To this end, it has set an achievable but ambitious target to end inequalities in HIV in the next five years.
In its meeting on AIDS, the recently held UN General Assembly adopted an ambitious but achievable target christened: Political Declaration on HIV and AIDS: Ending Inequalities and Getting on Track to End AIDS by 2030.
The declaration, according to a statement by the UNAIDS, is based on evidence, grounded in human rights and will serve as an important road map to advance the global HIV response over the next five years.
The statement quoted the Executive Director of UNAIDS, Winnie Byanyima, as saying: “I would like to thank all Member States.
“Over the past two months they have drafted, negotiated and delivered a bold political declaration that will guide global efforts to end a pandemic that has ravaged countries and communities for 40 years.”
The UNAIDS further noted that important advances have been achieved in the 2021 political declaration, including new targets to ensure that 95% of people at risk of HIV use combination HIV prevention services, a greater emphasis on community-led provision of services—including a target to ensure that 80% of services for key populations are provided by communities—and a commitment to end inequalities, going far beyond Sustainable Development Goal 10, reduce inequalities.

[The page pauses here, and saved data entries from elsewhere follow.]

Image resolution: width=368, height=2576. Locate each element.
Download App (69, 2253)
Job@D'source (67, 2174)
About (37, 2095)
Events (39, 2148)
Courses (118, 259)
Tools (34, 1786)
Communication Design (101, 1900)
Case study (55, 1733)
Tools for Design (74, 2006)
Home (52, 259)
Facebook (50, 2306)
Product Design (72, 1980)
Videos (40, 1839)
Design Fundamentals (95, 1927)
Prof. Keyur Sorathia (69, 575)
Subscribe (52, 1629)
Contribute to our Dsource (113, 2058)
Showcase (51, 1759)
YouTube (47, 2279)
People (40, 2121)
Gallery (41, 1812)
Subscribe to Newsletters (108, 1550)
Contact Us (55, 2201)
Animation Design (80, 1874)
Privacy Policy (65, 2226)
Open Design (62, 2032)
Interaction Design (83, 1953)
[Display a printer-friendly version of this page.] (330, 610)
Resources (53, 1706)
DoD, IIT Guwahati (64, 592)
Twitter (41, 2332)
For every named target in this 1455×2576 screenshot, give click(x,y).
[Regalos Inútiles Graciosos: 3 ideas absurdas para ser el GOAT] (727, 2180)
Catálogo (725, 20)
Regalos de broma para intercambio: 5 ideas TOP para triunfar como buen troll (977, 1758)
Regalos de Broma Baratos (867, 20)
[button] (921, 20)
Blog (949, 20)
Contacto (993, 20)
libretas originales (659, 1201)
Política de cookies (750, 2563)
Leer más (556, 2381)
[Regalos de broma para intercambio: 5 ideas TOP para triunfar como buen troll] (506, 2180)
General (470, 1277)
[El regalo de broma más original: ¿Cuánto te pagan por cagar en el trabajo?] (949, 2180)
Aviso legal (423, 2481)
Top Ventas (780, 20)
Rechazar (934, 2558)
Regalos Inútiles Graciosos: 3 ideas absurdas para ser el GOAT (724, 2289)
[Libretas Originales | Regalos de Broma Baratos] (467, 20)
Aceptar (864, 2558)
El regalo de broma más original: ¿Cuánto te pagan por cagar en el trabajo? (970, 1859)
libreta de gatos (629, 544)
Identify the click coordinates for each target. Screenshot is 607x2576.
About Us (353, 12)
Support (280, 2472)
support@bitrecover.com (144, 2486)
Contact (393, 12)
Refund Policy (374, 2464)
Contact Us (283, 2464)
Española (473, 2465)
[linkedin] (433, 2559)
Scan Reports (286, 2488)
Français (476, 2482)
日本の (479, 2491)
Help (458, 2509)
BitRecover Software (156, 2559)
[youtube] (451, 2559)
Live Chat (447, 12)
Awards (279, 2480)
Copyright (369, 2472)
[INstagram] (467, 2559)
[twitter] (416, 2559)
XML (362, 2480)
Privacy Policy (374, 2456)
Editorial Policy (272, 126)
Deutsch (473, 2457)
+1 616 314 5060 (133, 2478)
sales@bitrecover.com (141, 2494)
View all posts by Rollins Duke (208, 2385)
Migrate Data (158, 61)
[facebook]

The High-Level Meeting on AIDS was convened by the President of the General Assembly, with the co-facilitators—the ambassadors of Australia and Namibia—leading negotiations on the political declaration; 193 Member States were represented and the speakers included 14 presidents, five vice-presidents and four prime ministers, with many high-level dignitaries also participating in the thematic panels and 30 supporting events.
The events covered issues from how to increase treatment coverage for children to how to scale up harm reduction and empower young people and adolescents.
The five thematic panels x-rayed issues including: “Addressing Inequalities to End AIDS: 10 Years to 2030; putting People and Communities at the Centre of the Response to AIDS; resources and Funding for an Effective AIDS Response; advancing Gender Equality and Empowering Women and Girls in the AIDS Response and addressing the Impact of the COVID-19 Pandemic on the AIDS Response and Building Back Better for Pandemic Preparedness.
The High-Level Meeting on AIDS featured the participation of people living with HIV, senior United Nations officials, representatives of international organizations, the private sector, civil society and academia and other stakeholders, who discussed practical ways of translating the new political declaration into action and results.